▶ TASK TO CARRY OUT:
Data follows below. Repeat exactly the lines between the line holding "How do I perform: Click" and the line holding "Where should I", inclusive, and nothing more; drop pictures.

▶ INFORMATION GIVEN:
━━━

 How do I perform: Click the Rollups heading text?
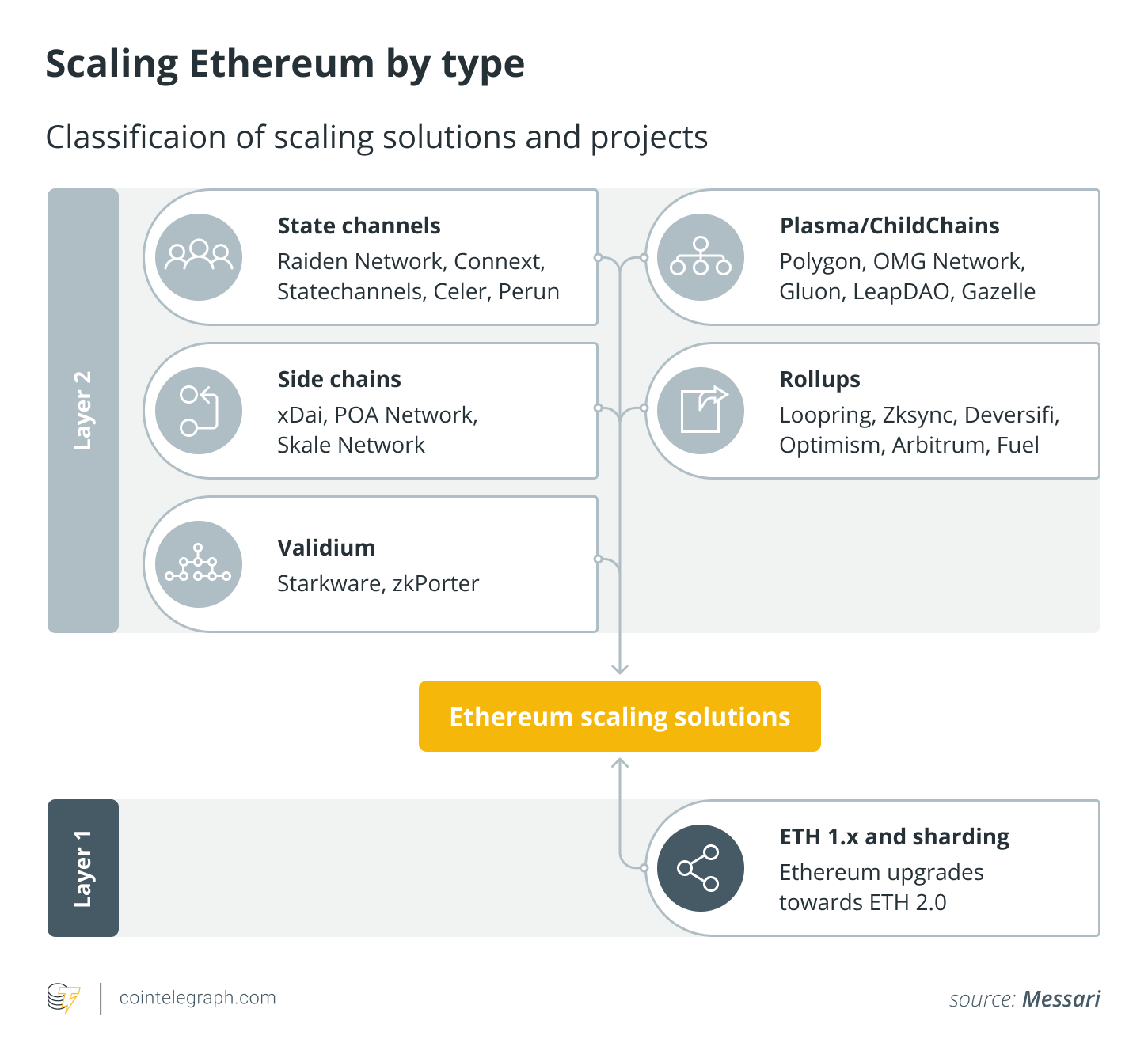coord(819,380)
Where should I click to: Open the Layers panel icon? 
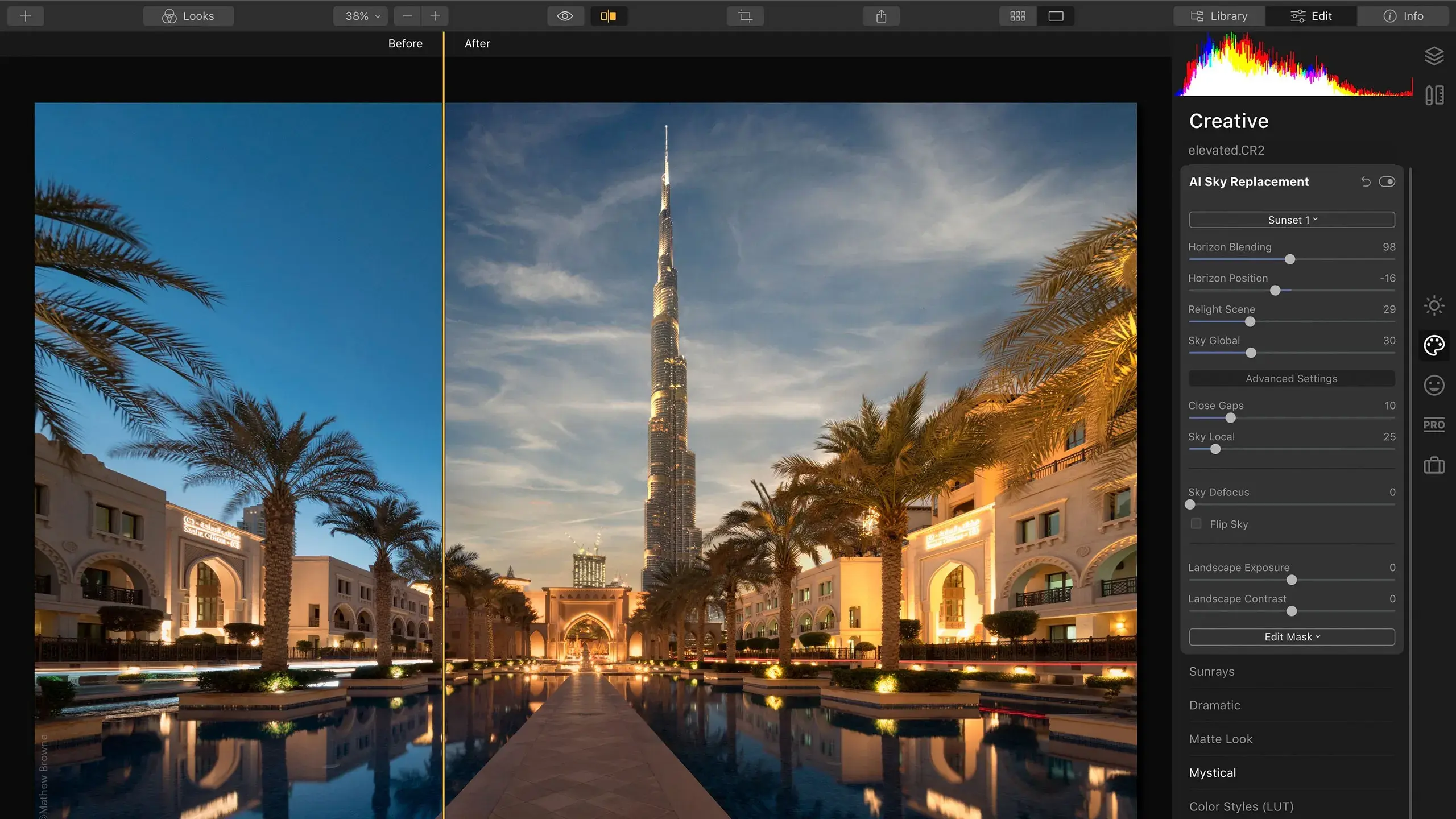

━━━

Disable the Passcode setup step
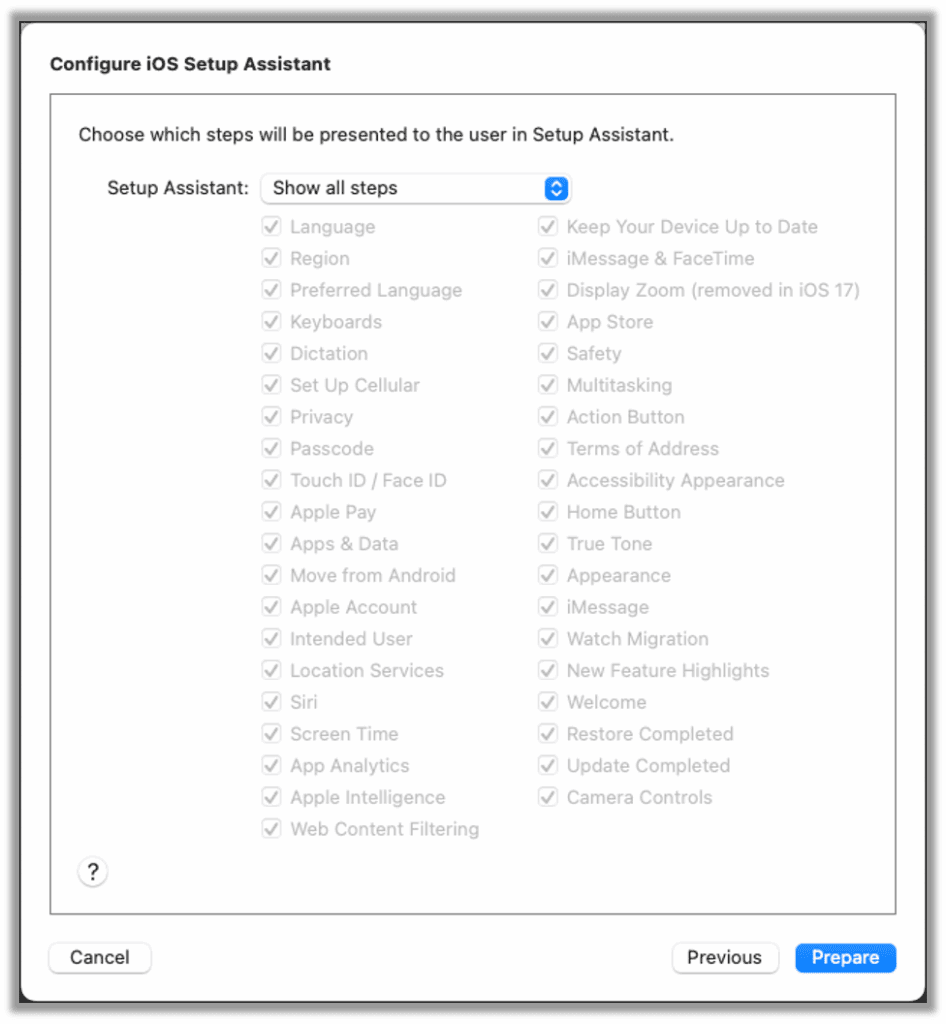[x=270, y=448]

━━━

▶ EXERCISE RESPONSE:
 How do I perform: Click the Rollups heading text?
coord(819,380)
Where should I click to: Open the Layers panel icon? 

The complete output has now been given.